Additionally I tried reverse engineer VaMs skybox system to load a custom skybox into VaM to override the global illumination on persons/clothing that way. For that kind of thing I'm using ILSpy to decompile VaM and look at Meshed's source code. For the sky system, VaM appears to be using Marmoset Skyshop or at least parts of it. However, I could not figure out how to make it do what I wanted by just using the limited VaM scripting capabilities.

In total I spend about 8 hours on this and I'm out of ideas that could make it work.

Ongoing: Post Effects in VR

Another project I have been working on is getting some kind of post processing effects working. Most important to me would be Ambient Occlusion, see images. It does not look like much, but it helps a lot to make a scene feel real. Of course there are other great effects we would like to see in VR: Depth of Field, Color Grading, etc. In simple terms this would be kind of like an less capable Reshade, but it would work in VR, assuming your graphics card does not scream for mercy. Just one or two effects could/should™ be totally doable performance-wise.

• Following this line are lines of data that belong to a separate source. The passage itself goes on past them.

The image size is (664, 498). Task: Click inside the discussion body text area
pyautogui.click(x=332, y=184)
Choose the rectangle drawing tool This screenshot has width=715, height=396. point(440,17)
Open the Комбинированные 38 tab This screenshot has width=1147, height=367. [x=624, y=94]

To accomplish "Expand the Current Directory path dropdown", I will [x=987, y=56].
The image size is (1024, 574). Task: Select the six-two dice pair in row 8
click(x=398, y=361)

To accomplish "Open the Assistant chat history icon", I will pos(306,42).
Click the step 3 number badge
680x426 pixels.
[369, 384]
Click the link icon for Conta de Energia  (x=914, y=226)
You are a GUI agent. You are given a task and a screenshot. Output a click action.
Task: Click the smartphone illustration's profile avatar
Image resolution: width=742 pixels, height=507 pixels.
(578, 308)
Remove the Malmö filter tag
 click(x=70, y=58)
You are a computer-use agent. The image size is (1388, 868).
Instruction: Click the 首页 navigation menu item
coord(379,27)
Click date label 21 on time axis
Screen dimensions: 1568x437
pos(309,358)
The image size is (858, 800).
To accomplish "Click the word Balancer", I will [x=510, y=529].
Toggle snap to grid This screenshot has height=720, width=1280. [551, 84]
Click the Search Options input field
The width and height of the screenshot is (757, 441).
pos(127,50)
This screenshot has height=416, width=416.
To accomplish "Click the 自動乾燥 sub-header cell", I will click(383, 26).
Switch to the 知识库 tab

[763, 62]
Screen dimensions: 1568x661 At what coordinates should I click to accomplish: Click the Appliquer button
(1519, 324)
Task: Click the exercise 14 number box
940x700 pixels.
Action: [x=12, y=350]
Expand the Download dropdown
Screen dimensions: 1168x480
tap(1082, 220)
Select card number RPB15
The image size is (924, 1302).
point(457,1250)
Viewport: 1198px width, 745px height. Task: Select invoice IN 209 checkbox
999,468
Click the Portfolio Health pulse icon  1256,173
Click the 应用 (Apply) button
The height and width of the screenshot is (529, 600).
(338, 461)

The obvious way to do this in Unity is using the PostProcessingStack which is provided by Unity as an add-in package. Normal you would just setup this in the Unity Editor and have it running in your project in about a minute. But it is not intended to be added at runtime, why would any sane person would want that? However, the source code is available so my idea was to load it either as VaM script or as a DLL using the CustomUnityAsset. I spend several evenings this week on this and I have run in various concrete walls during the process, some of which I could break or circumvent. For example the code uses reflection, which is forbidden when loaded in VaM, so I will have to refactor stuff. Also I would have to get creative in getting the shaders and special textures loaded, not to mention in building VaM UI to make it all tweakable at runtime. There is also an older version of the PostProcessingStack available that is less complex, possibly making things easier at the cost of less fancy effects.

I'm not out of ideas to try, yet. I guessing on a 50:50 chance on getting at least Ambient Occlusion working during the next few weeks. Can't promise anything, though, there might be more of these concrete walls I'm not aware of, yet.

Long-term plans: Breathing Script, Locking in VR, Tools

Other than that I have various ideas what could be done. There is the audio-synced breathing script I would like to look into again. And there is VaMConnect that deserves some more attention. A while back I added functionality to control up to two ABox estim devices from VaM. The Abox is controlled through sound, so I'm using the stereo jack on the RasberryPI. In combination with my modded Suck-o-Mat I was able to get an amazing handjob. I'm still following that very old plan of a femdom scene "locking" the player in VR, actually punishing through real E-Stim in case the player does not look into the eyes (or whatever) of the girl, moves his hands or is trying to quit the game before the timer runs out. If you let the Oculus Touch controllers dangle from their straps, you really can't get out without being punished. I have several building blocks for that, that still have to be assembled. Note sure how useful this will be for others, though, as I assume nobody will have the exact same setup. But I'm sure you will be able to use it as a base for your own scene, assuming you have some scripting skills.

I'm not sure how much of this can happen in the coming month, due to obvious real-life limitations. It might take till Christmas or even longer.

Last but not least there are one or two smaller productivity scripts/tools I'm planning on releasing for free. Nothing too fancy.